Move carry propagation out of mpi_sub_hlp

The function mpi_sub_hlp had confusing semantics: although it took a
size parameter, it accessed the limb array d beyond this size, to
propagate the carry. This made the function difficult to understand
and analyze, with a potential buffer overflow if misused (not enough
room to propagate the carry).

Change the function so that it only performs the subtraction within
the specified number of limbs, and returns the carry.

Move the carry propagation out of mpi_sub_hlp and into its caller
mbedtls_mpi_sub_abs. This makes the code of subtraction very slightly
less neat, but not significantly different.

In the one other place where mpi_sub_hlp is used, namely mpi_montmul,
this is a net win because the carry is potentially sensitive data and
the function carefully arranges to not have to propagate it.

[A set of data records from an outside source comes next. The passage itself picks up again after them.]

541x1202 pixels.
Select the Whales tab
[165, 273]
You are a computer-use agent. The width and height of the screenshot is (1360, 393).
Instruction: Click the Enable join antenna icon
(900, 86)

Signed-off-by: Gilles Peskine <Gilles.Peskine@arm.com>
diff --git a/library/bignum.c b/library/bignum.c
index e59d91f..26784f9 100644
--- a/library/bignum.c
+++ b/library/bignum.c
@@ -1105,12 +1105,23 @@
 }
 
 /*
- * Helper for mbedtls_mpi subtraction:
- * d -= s where d and s have the same size and d >= s.
+ * Helper for mbedtls_mpi subtraction.
+ *
+ * Calculate d - s where d and s have the same size.
+ * This function operates modulo (2^ciL)^n and returns the carry
+ * (1 if there was a wraparound, i.e. if `d < s`, and 0 otherwise).
+ *
+ * \param n             Number of limbs of \p d and \p s.
+ * \param[in,out] d     On input, the left operand.
+ *                      On output, the result of the subtraction:
+ * \param[s]            The right operand.
+ *
+ * \return              1 if `d < s`.
+ *                      0 if `d >= s`.
  */
-static void mpi_sub_hlp( size_t n,
-                         mbedtls_mpi_uint *d,
-                         const mbedtls_mpi_uint *s )
+static mbedtls_mpi_uint mpi_sub_hlp( size_t n,
+                                     mbedtls_mpi_uint *d,
+                                     const mbedtls_mpi_uint *s )
 {
     size_t i;
     mbedtls_mpi_uint c, z;
@@ -1121,11 +1132,7 @@
         c = ( *d < *s ) + z; *d -= *s;
     }
 
-    while( c != 0 )
-    {
-        z = ( *d < c ); *d -= c;
-        c = z; i++; d++;
-    }
+    return( c );
 }
 
 /*
@@ -1136,6 +1143,7 @@
     mbedtls_mpi TB;
     int ret;
     size_t n;
+    mbedtls_mpi_uint c, z;
 
     if( mbedtls_mpi_cmp_abs( A, B ) < 0 )
         return( MBEDTLS_ERR_MPI_NEGATIVE_VALUE );
@@ -1162,7 +1170,12 @@
         if( B->p[n - 1] != 0 )
             break;
 
-    mpi_sub_hlp( n, X->p, B->p );
+    c = mpi_sub_hlp( n, X->p, B->p );
+    while( c != 0 )
+    {
+        z = ( X->p[n] < c ); X->p[n] -= c;
+        c = z; n++;
+    }
 
 cleanup:
 
@@ -1768,7 +1781,7 @@
      * timing attacks. */
     /* Set d to A + (2^biL)^n - N. */
     d[n] += 1;
-    mpi_sub_hlp( n, d, N->p );
+    d[n] -= mpi_sub_hlp( n, d, N->p );
     /* Now d - (2^biL)^n = A - N so d >= (2^biL)^n iff A >= N.
      * So we want to copy the result of the subtraction iff d->p[n] != 0.
      * Note that d->p[n] is either 0 or 1 since A - N <= N <= (2^biL)^n. */